Stated exercise:
Reproduce the passage of the forum thread on teaching horses to lie down and bow below, starting at "I taught her" and ending at "(Jul 9, 2013)".

Text provided:
Hello  I had a long break in reading forum, but I'm back now and this is an interesting topic. My mare is too tall and I cannot mount on her bareback without chair or piece of wood or something. She knew how to lay on signal and few month ago, when I couldn't find anything to use for mounting, I decided to lay her down. I was quite suprised because it wasn't hard to get on her this way  For her safety she didn't have anything on her. No saddle, no halter. 
For me it is a usefull ability. I don't use this technique often but my friend used to do this to get on his horse.
I taught her to lay without ropes also for her safety. Also I used situations when she want to roll. I gave her a signal to lay and after some time she connected those two things. The signal for her is when I take her leg and clap her on her shoulder. I don't think it is possible for her to lay when I don't want her to lay because it is a group of signal and she understand my intention.
For getting off I just jump, because she don't know how to lay when I'm on her


----------



## showmeheaven77 (Jul 9, 2013)

*Video`s on how to teach ur horse to bow!*

This video is how I taught my mare to bow & used the bow to push her over to lay down. Let me know what u think! First link is part 1 & second link is part 2.
Enjoy

Part1: 




Part 2:


----------



## SarahandDallas (May 28, 2013)

I love Heidi Herriott! This Saturday I'll have all day to work with him,no little kids running around,yelling,leaning on the round pen panels (he gets distracted easily if someone else is nearby) and asking to pet the blonde horsey  Sooooo excited! I'm going to teach him to say yes and no,to bow,and maybe I'll find a few other cute tricks.


----------

Information provided:
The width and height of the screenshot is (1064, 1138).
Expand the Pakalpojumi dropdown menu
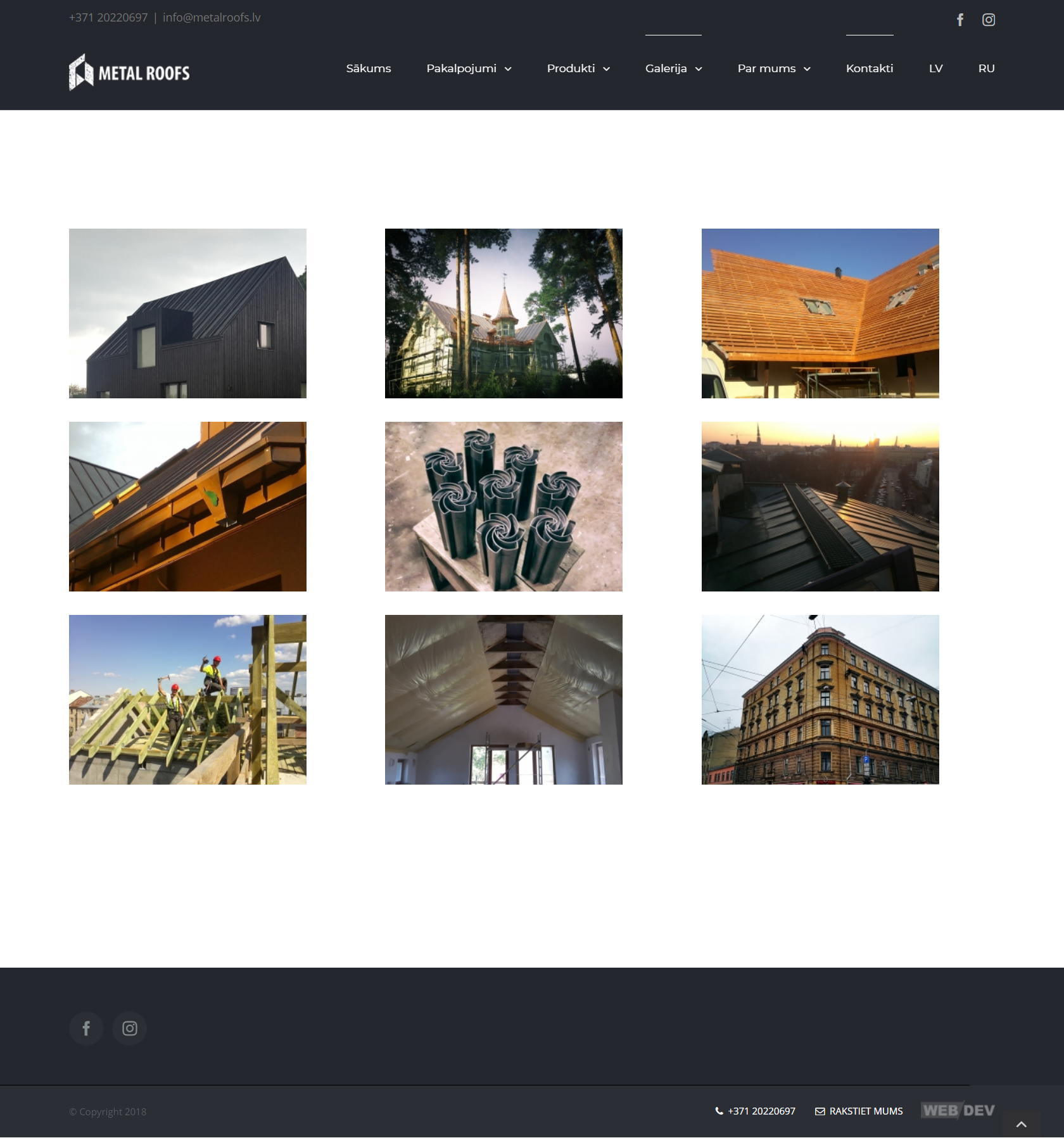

Finished answer:
I taught her to lay without ropes also for her safety. Also I used situations when she want to roll. I gave her a signal to lay and after some time she connected those two things. The signal for her is when I take her leg and clap her on her shoulder. I don't think it is possible for her to lay when I don't want her to lay because it is a group of signal and she understand my intention.
For getting off I just jump, because she don't know how to lay when I'm on her


----------



## showmeheaven77 (Jul 9, 2013)